The world of cybersecurity is always changing at a breakneck speed. Every day, new and more sophisticated attacks emerge. Despite the fact that most of these threats have been patched, some of them are still crawling around the internet. One such example is LemonDuck.
It’s a cross-platform virus that infects Windows and Linux computers and serves as a gateway for other malicious software. So, what is LemonDuck, exactly? What is the mechanism behind it?
What Is LemonDuck Malware?
LemonDuck is a powerful malware that targets Windows, Linux, and edge devices such as WiFi routers. It has been active since 2019 and is still infecting devices for various reasons.
LemonDuck steals credit card information, disables security rules, and installs tools for hands-on keyboard attacks, in addition to standard mining activities.
The malware’s name comes from the variable “Lemon Duck,” which appears in most of the malware’s scripts. During botnet connections, this variable is typically used to set up the user-agent.
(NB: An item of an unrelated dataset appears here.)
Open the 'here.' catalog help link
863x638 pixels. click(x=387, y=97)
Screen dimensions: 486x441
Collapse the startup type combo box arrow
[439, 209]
How Does LemonDuck Infect IT Infrastructure?
LemonDuck is distinguished from other mining malware by its ability to withstand security patches. It spreads through phishing emails, USB drives, and older but still active exploits, among other methods. Furthermore, once LemonDuck has infected a system, it patches the same vulnerability it used to gain access.
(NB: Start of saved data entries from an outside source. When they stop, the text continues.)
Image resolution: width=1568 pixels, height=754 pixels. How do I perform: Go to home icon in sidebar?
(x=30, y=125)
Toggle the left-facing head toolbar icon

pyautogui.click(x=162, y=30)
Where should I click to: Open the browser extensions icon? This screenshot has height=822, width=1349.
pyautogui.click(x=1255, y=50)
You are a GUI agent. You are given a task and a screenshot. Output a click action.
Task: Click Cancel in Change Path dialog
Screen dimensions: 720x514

It’s also begun to employ advanced command and control (C2) centers, as well as increased lateral movement. One of the most notable characteristics of the LemonDuck malware is its ability to run intelligent and successful campaigns. It gains access by compromising edge devices or infecting email accounts with bots.
Once inside, LemonDuck looks for open or weak SMB, SQL, RDP, Hadoop, or Exchange networks on the Linux or Windows host. It then tries to take advantage of them in order to spread to other devices.
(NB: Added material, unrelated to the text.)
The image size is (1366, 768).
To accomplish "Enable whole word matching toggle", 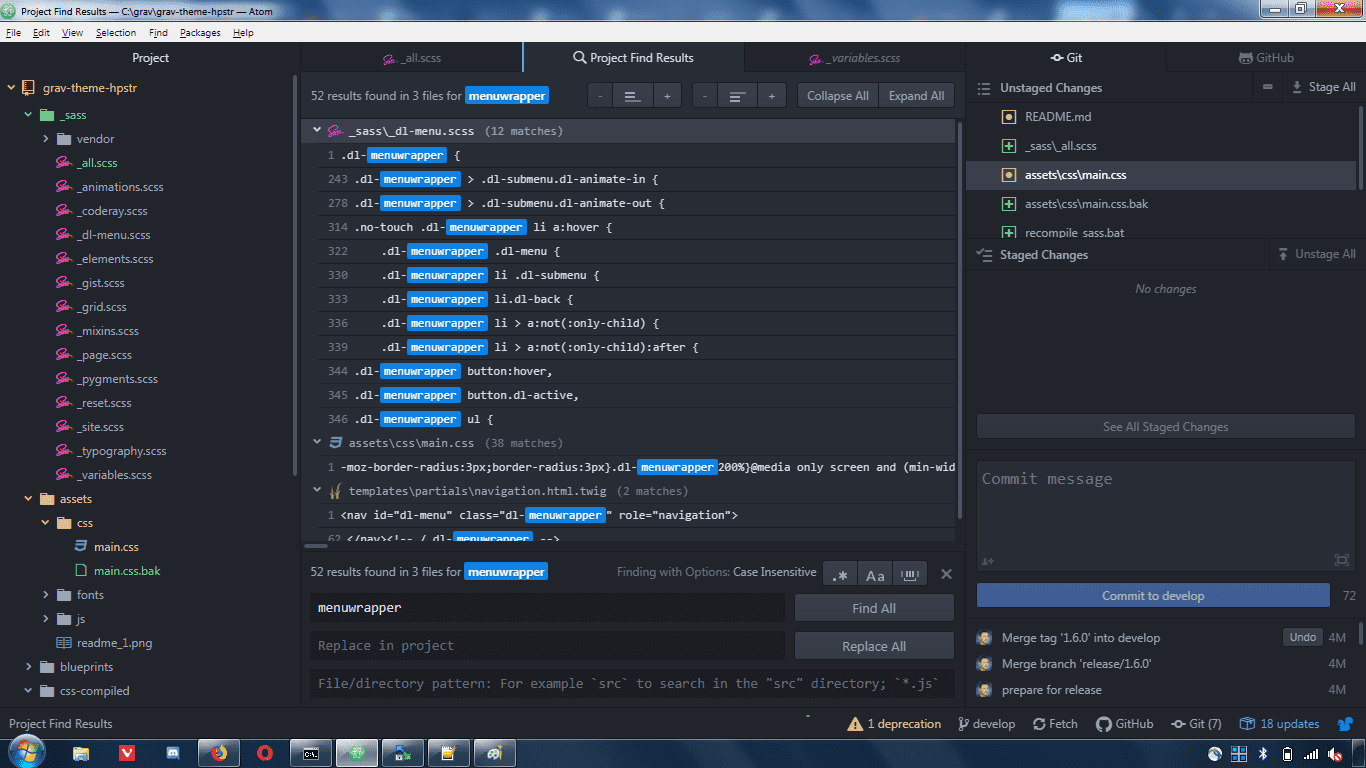I will (x=910, y=573).
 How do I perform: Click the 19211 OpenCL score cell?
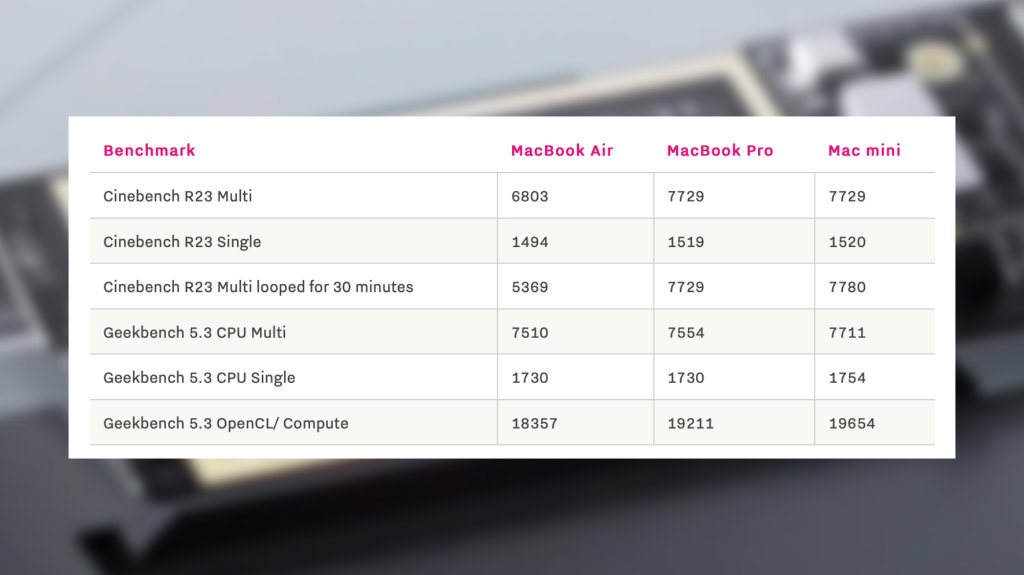coord(691,423)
How to Protect Your Windows or Linux Device From LemonDuck
It’s difficult to stay safe from sophisticated botnets. To gain access, LemonDuck exploits a number of old flaws. So make sure you’re up to date on your security patches to keep yourself safe from exploits that are readily available.
Because LemonDuck is spread through phishing emails, you should scan any email attachments for malware before or as soon as you download them.
Well, that’s all we have for you about the LemonDuck malware. We hope this guide helps you stay safe from malware.